***** PAGE TEXT *****
Try me Trie

Have you ever used Auto-complete feature ?
It’s implemented using Trie. Trie is a data structure which is very efficient for searching word .
However, it has one very big disadvantage of using a lot of memory as every node contains character array of alphabet size.
It marks down the ending of word by assigning it as leaf node.
Searching a word in trie has complexity of O(n) ,where n is the length of a word searched.
Time as well as space complexity can be reduced by using Compressed Trie.

Let us write a code for Trie Datastructure

Here are some pre-processors defined which will be used later.

#define ALPHABETS_SIZE (94)
#define PIVOT_CHARACTER ((int)'!')
#define TRIE_NODE_NULLPTR (trie_t*)0
#define ARRAY_SIZE(a) sizeof(a)/sizeof(a[0])
#define FOUND 1
#define NOT_FOUND 0
#define INVALID_WORD -1
#define BUFFERSIZE (1024)

C structure definition is as follows

typedef struct trie_t {
  char value;
  int isLeaf;
  int count;
  struct trie_t *trieArray[ALPHABETS_SIZE];
} trie_t;

How to create a new node of Trie.
***** LISTED ENTRIES *****
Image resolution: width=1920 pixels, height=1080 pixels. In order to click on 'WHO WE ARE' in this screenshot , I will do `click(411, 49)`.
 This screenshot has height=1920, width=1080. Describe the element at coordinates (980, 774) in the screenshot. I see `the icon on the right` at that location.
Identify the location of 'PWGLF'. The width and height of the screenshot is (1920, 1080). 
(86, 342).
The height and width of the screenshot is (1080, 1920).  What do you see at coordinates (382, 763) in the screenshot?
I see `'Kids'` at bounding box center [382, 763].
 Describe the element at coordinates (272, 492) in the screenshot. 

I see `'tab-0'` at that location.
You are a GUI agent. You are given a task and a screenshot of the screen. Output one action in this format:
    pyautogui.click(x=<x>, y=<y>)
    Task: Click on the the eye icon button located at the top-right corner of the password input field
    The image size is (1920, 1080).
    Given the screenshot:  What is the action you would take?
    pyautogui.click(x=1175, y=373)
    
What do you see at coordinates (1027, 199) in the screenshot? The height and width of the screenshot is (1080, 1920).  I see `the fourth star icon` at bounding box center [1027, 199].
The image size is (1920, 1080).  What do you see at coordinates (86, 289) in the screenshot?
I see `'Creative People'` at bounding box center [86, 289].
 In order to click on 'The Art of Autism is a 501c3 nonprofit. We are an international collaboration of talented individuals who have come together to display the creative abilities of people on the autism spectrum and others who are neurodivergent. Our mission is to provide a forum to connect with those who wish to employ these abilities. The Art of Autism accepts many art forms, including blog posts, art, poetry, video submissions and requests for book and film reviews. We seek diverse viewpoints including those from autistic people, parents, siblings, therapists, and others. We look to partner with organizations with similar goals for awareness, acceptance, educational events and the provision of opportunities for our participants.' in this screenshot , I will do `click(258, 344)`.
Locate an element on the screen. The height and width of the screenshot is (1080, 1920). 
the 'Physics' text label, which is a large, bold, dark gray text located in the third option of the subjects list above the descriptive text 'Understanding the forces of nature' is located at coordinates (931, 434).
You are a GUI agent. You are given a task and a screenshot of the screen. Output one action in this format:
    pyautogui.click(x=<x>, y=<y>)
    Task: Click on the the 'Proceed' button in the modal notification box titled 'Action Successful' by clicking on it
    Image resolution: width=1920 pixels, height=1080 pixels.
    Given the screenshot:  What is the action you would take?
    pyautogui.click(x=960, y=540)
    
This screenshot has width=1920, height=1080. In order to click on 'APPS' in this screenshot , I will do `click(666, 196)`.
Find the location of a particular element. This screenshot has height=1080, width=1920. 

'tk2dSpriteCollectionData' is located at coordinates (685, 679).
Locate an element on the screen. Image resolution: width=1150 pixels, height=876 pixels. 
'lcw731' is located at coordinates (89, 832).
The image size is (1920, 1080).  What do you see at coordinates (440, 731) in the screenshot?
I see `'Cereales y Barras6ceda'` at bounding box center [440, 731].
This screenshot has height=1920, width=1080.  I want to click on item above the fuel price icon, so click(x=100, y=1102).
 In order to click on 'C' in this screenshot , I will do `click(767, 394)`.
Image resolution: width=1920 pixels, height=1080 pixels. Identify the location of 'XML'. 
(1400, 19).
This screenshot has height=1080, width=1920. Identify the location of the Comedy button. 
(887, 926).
*****
GIVEN PROBLEM A =>
Name every preprocessor macro that the Trie page defines with #define.
GIVEN PROBLEM B =>
Print the lines of the listing, beginning at its first line and stopping after the line that has "pyautogui.click(x=1175, y=373)".

REPLY A =>
ALPHABETS_SIZE, PIVOT_CHARACTER, TRIE_NODE_NULLPTR, ARRAY_SIZE, FOUND, NOT_FOUND, INVALID_WORD, BUFFERSIZE

REPLY B =>
Image resolution: width=1920 pixels, height=1080 pixels. In order to click on 'WHO WE ARE' in this screenshot , I will do `click(411, 49)`.
 This screenshot has height=1920, width=1080. Describe the element at coordinates (980, 774) in the screenshot. I see `the icon on the right` at that location.
Identify the location of 'PWGLF'. The width and height of the screenshot is (1920, 1080). 
(86, 342).
The height and width of the screenshot is (1080, 1920).  What do you see at coordinates (382, 763) in the screenshot?
I see `'Kids'` at bounding box center [382, 763].
 Describe the element at coordinates (272, 492) in the screenshot. 

I see `'tab-0'` at that location.
You are a GUI agent. You are given a task and a screenshot of the screen. Output one action in this format:
    pyautogui.click(x=<x>, y=<y>)
    Task: Click on the the eye icon button located at the top-right corner of the password input field
    The image size is (1920, 1080).
    Given the screenshot:  What is the action you would take?
    pyautogui.click(x=1175, y=373)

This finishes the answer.